Ontem, Mário Centeno ensinou aos estrangeiros que o Portugal de hoje já não é o de 2012. Pois não é. Entretanto, Passos Coelho preveniu a bancarrota preparada por Sócrates, e em 2015 entregou a António Costa uma economia a crescer novamente e um Estado em situação de aproveitar o financiamento do BCE. Desde então, houve uma grande mudança em Portugal, que se pode resumir assim: em 2012, o Estado ainda era para todos; desde 2015, deixou de ser.

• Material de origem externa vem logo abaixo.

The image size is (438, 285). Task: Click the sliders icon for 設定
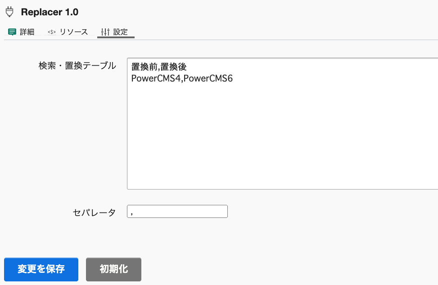tap(105, 32)
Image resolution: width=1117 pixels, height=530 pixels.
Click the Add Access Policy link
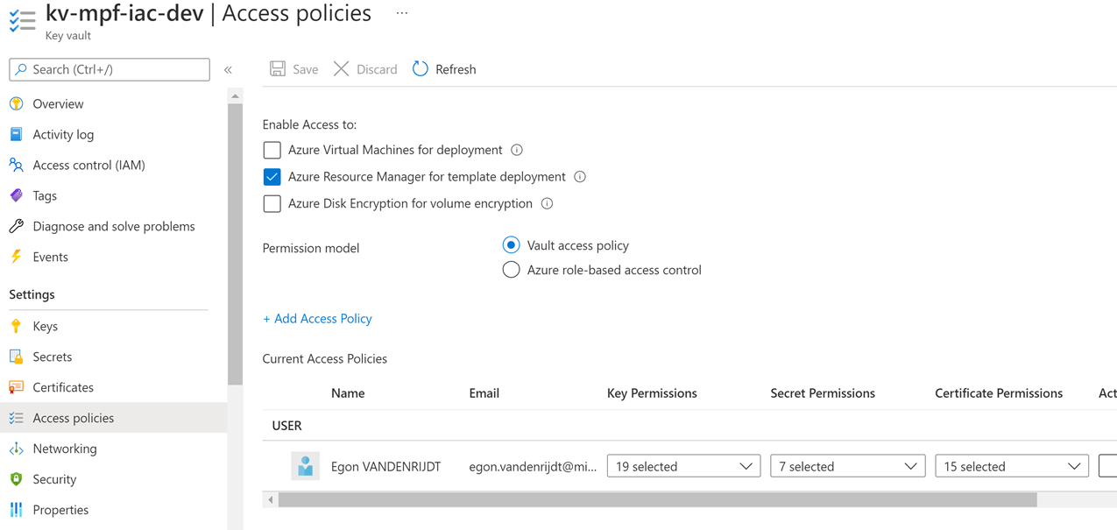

Em 2015, os partidos da actual maioria sofreram enormes decepções. PCP e BE descobriram que nem quatro anos de austeridade eram suficientes para fazer deles um Syriza ou um Podemos. Para Costa, foi pior: perdeu umas eleições que todos lhe diziam que venceria facilmente (a 12 de Março de 2015, as sondagens prometiam 36% ao PS e 26% ao PSD). Mas como o ajustamento deixara muita gente zangada, os derrotados viram-se em maioria no parlamento, e aproveitaram para se agarrar ao Estado. Durante um ano, especulou-se sobre eleições antecipadas. Mas Costa e os seus parceiros não confiam no eleitorado. O plano é outro: fazer do Estado o último bunker das suas ilusões e ganâncias, com uma fúria que há pouco transpareceu na Guarda.

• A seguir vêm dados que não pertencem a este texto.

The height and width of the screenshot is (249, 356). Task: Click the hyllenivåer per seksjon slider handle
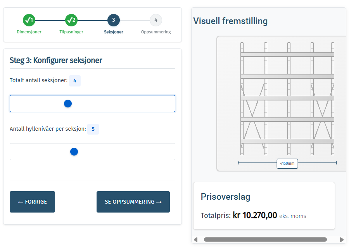(74, 152)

O governo de Costa é mais uma prova de que os populistas têm razão: é possível mandar num país favorecendo uma parte desse país contra a restante. Com António Costa, chegou ao fim uma certa concepção do Estado em Portugal: o Estado como entidade imparcial e inspirada pelo bem público. Hoje, o Estado tomou partido por alguns grupos, e serve os seus interesses privados.

Segundo o Conselho das Finanças Públicas, o investimento público desceu em 2016 ao seu nível mais baixo dos últimos vinte anos. Foi assim que o governo compensou o aumento das pensões e dos salários mais altos do funcionalismo público, de modo a dar à Comissão Europeia um défice que justificasse a ajuda do BCE. Por todo o lado, o Estado é hoje um conjunto de histórias de cortes de “consumos”, de atrasos de pagamentos e de serviços em degradação. O governo tem calado as queixas de modo implacável, como aconteceu no caso do Gabinete de Prevenção e de Investigação de Acidentes com Aeronaves: o responsável protestou, e foi afastado. Mas talvez nem fosse preciso. Com as tradicionais carpideiras do Estado social quietas na rua e caladas nos estúdios, é possível sacrificar a “qualidade dos serviços públicos” no altar das clientelas.

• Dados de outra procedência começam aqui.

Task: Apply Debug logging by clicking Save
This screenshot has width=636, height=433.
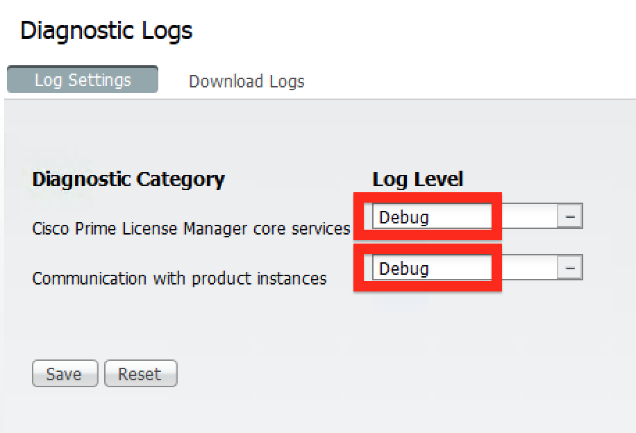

Tínhamos um Estado social. Com Costa, temos um Estado clientelar. O Estado social existia para garantir ou prestar certos serviços; o Estado clientelar existe para dar empregos, contratos e regalias, e assim inspirar gratidão política entre os seus dependentes. E nunca a situação foi tão propícia a esta manobra, com uma população envelhecida e endividada, empresas descapitalizadas, corporações assustadas, sindicatos a perder sócios e partidos a perder eleitores. O Estado clientelar aparece-lhes como a salvação. Pelo menos, enquanto o BCE continuar a comprar dívida portuguesa.

Outra coisa também mudou: o constrangimento fiscal e regulamentador do trabalho e do investimento em Portugal agravou-se. Mas esse constrangimento não é neutro: é o mecanismo de protecção que o Estado mantém a favor de certos grupos de interesse, o qual gera um custo que tem de ser suportado por toda a sociedade. É esse o problema da economia portuguesa. Para o resolver, seria preciso um Estado viável e inspirado pelo bem público, que deixasse de ser um mero protector de clientelas. Mas essa protecção é hoje a chave do poder no novo Portugal de António Costa e de Mário Centeno.